III. Beatrice – La Maestra gocciolante
La prima fu Beatrice, dallo sguardo stanco
e il grembiule intriso di muffa e d’umidore.
“Insegno Dante sotto un tetto che cede,”
disse, tenendo un secchio come compagno.
“Le classi son fredde, la luce è sfarfallio,
ma l’assessore ha detto: ‘è solo condensa educativa’.
Dovevamo tornare alla Dante, e invece
siam rimasti in esilio,
come Ulisse coi bimbi.
Va’, Fico.
E scrivi ciò che noi
possiamo solo piangere.”
IV. Lucia – La Segretaria che Spiffera
Venne poi Lucia, con le dita annerite
dai toner esausti
della stampante centrale.
“Lavoro in segreteria,
Comune di Mirandola.
Conosco i faldoni più vecchi del sindaco.
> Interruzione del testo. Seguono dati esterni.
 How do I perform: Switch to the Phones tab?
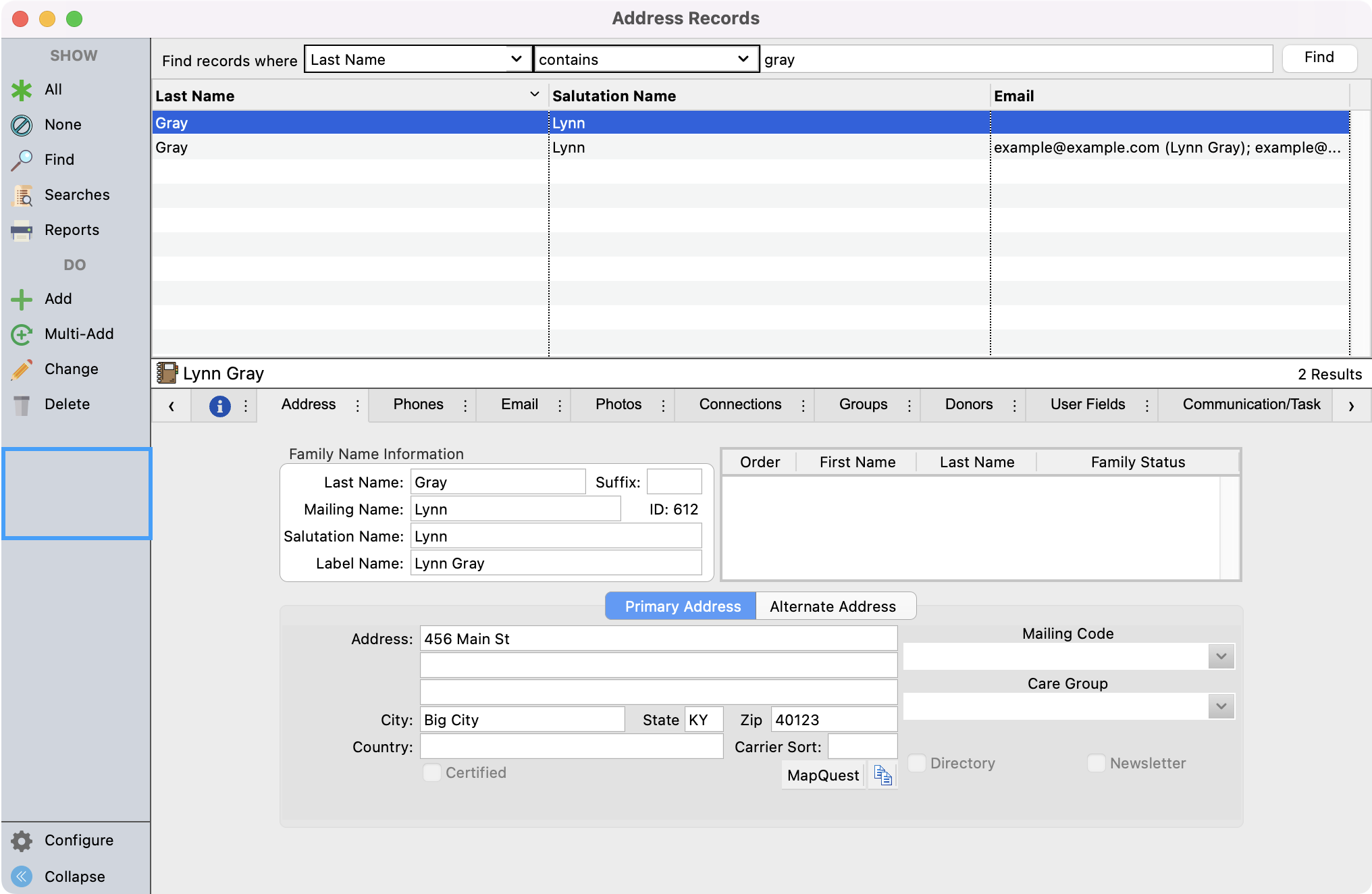(x=418, y=404)
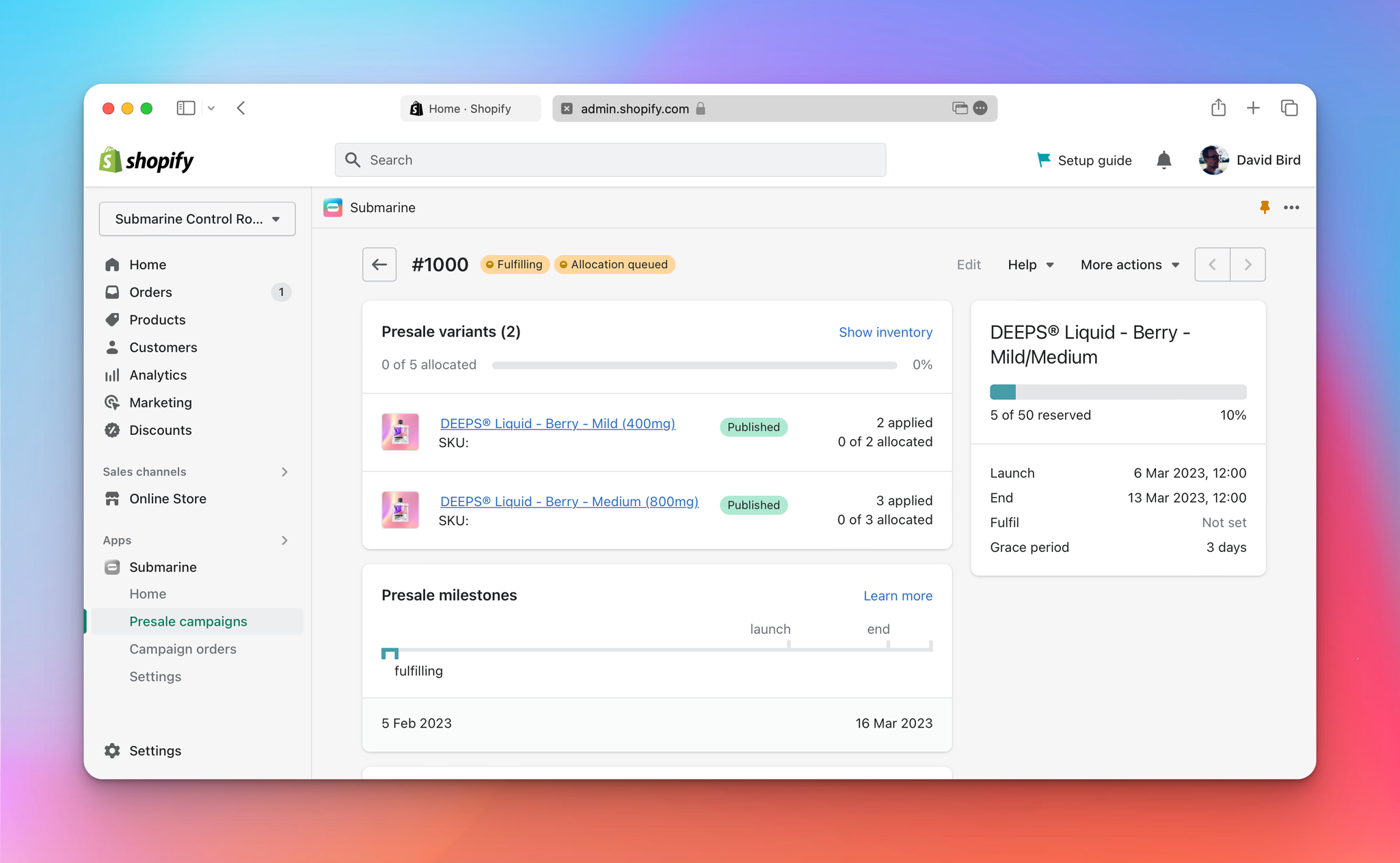This screenshot has width=1400, height=863.
Task: Click the Submarine app icon in sidebar
Action: coord(113,566)
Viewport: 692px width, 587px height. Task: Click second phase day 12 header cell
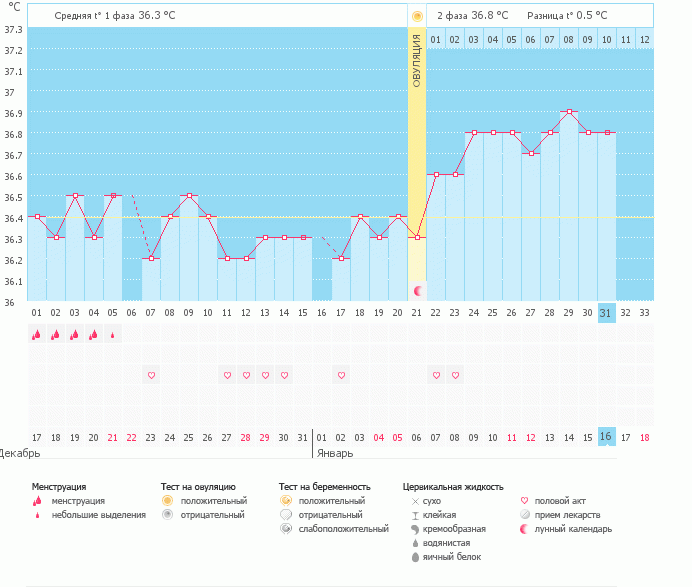tap(644, 39)
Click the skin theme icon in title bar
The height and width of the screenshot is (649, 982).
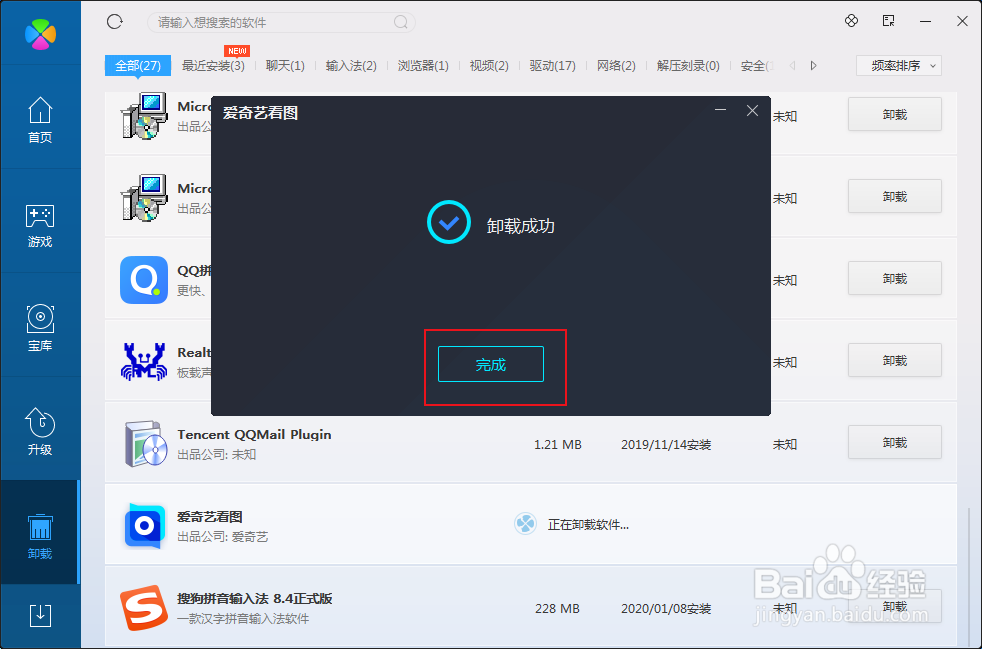pos(851,20)
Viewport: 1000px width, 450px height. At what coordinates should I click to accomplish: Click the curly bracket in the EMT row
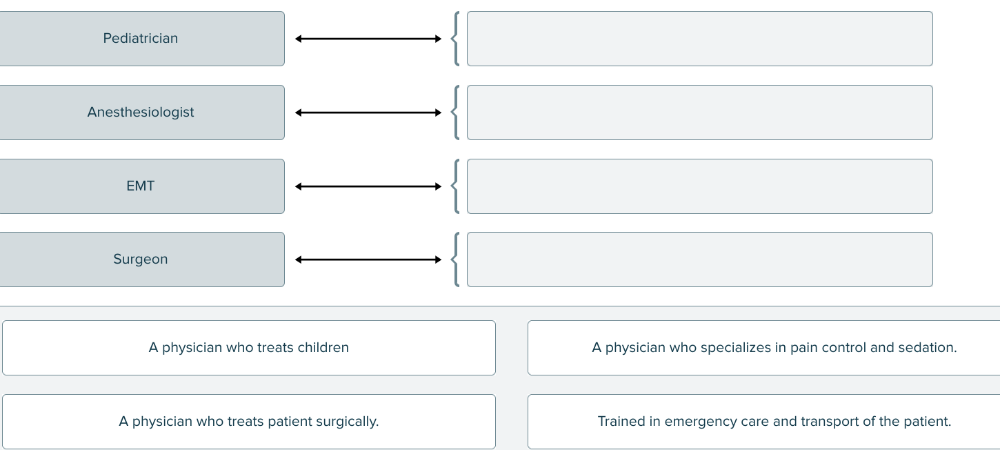[456, 186]
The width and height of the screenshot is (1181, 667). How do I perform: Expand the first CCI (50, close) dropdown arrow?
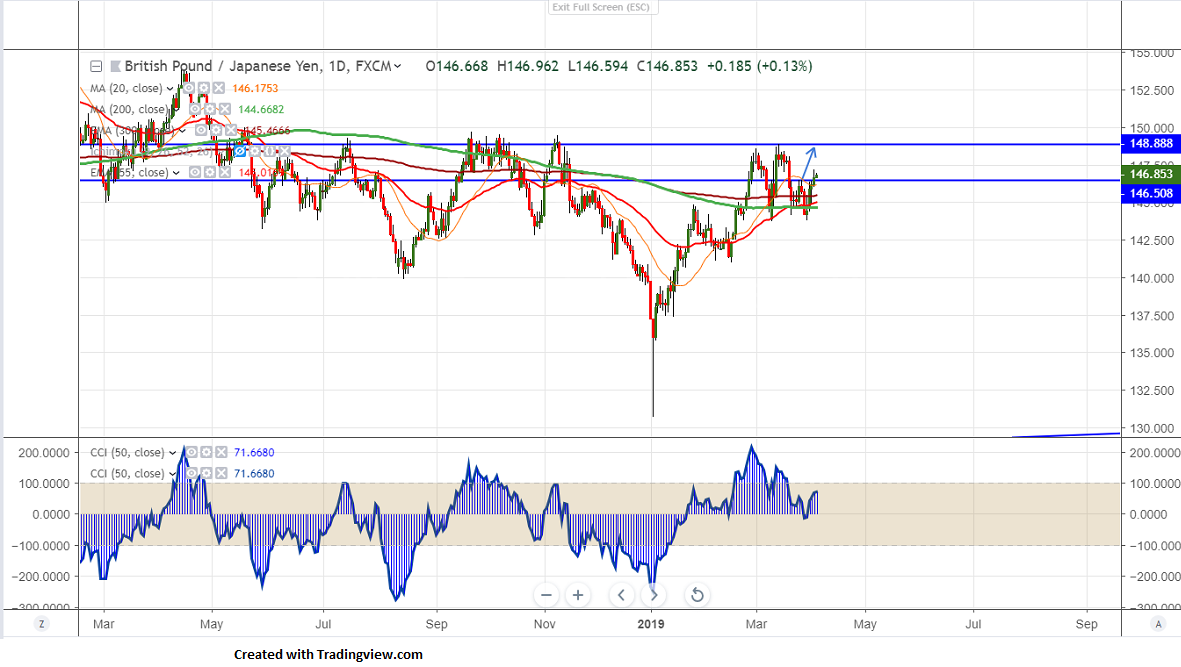pyautogui.click(x=172, y=453)
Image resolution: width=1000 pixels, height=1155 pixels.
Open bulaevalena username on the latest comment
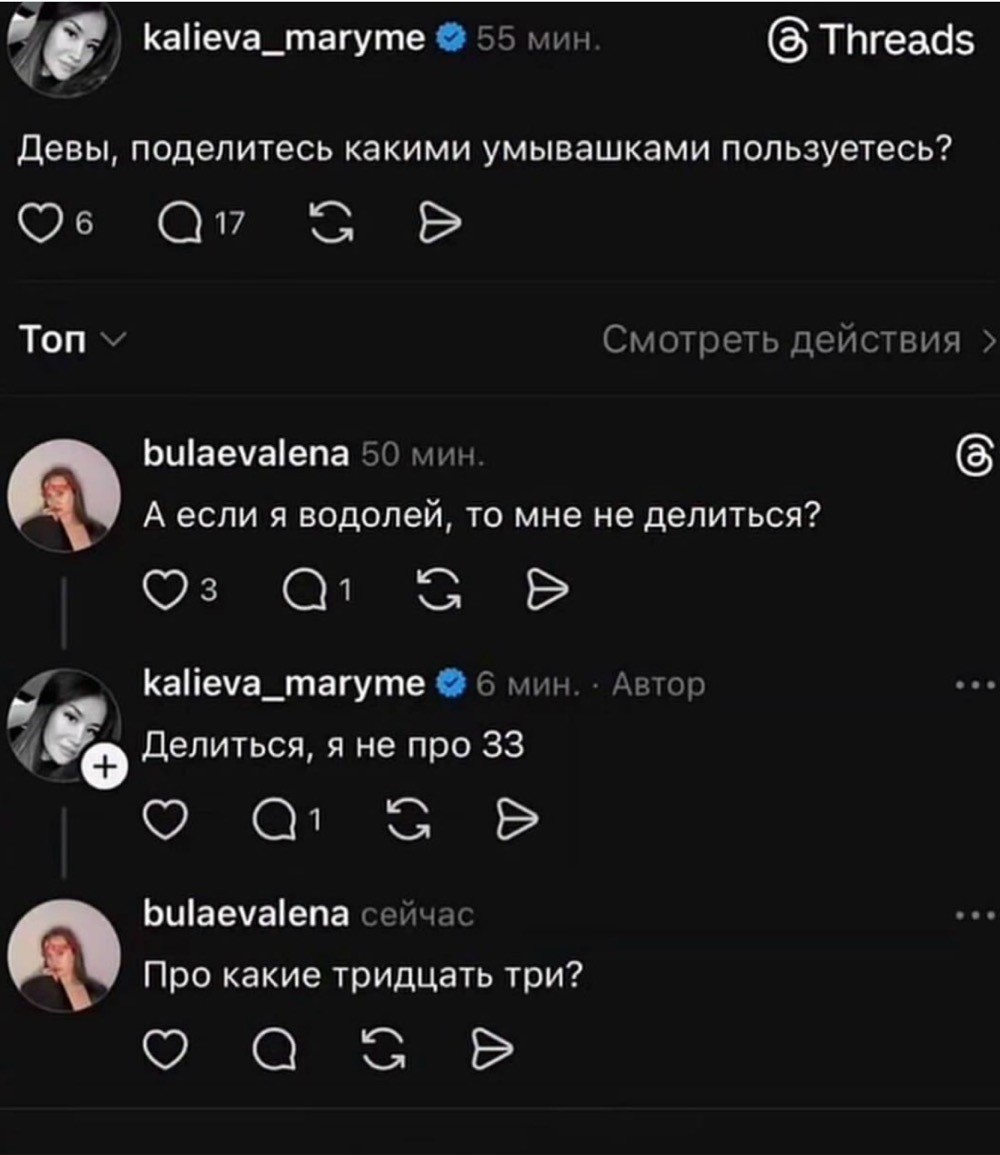[246, 913]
Io so dove stanno gli atti mai pubblicati,
e quando serve,
li lascio cadere nel posto giusto.
Ho visto determine che non dovevano esistere,
e progetti firmati
prima ancora di nascere.
Ma la verità, Fico, si sussurra soltanto
tra una proroga
e un rimborso chilometrico.
Scendi. Non per me.
Ma per chi timbra
anche il silenzio.”
V. Maria – La Profetessa dell’Ufficio Tecnico
L’ultima fu Maria, curva su una tavola sbagliata
dove il Nord
era girato verso il delirio.
“Ho vissuto nell’Ufficio Tecnico
e ne sono uscita solo
perché è crollato il controsoffitto.
Ho visto varianti generate dal nulla,
computi metrici
smentiti dalla pianta,
e fondazioni…
senza fondamenti.
Ogni errore è stato chiamato ‘adeguamento’,
ogni ritardo:
‘frutto d’interazione
tra enti’.
Fico, chi entra là sotto
ne esce o maturo
o triturato.
Ma solo chi racconta
potrà far vergognare
i committenti.”
E poi svanì,
inghiottita dal render
di una rotatoria.
VI. Ritorno della linfa
Così parlò Virgilio,
e io, fico smarrito,
sentii la linfa scorrere più forte,
come se un impiegato
avesse acceso
la trasparenza.
“Va’, dunque,” disse lui.
“È tempo d’entrare.
Ricorda: la verità
non ha bisogno
d’accredito stampa.”
E mi mossi.
Un passo dopo l’altro,
verso l’albo dei dannati,
dove ogni bando ha la scadenza già scaduta.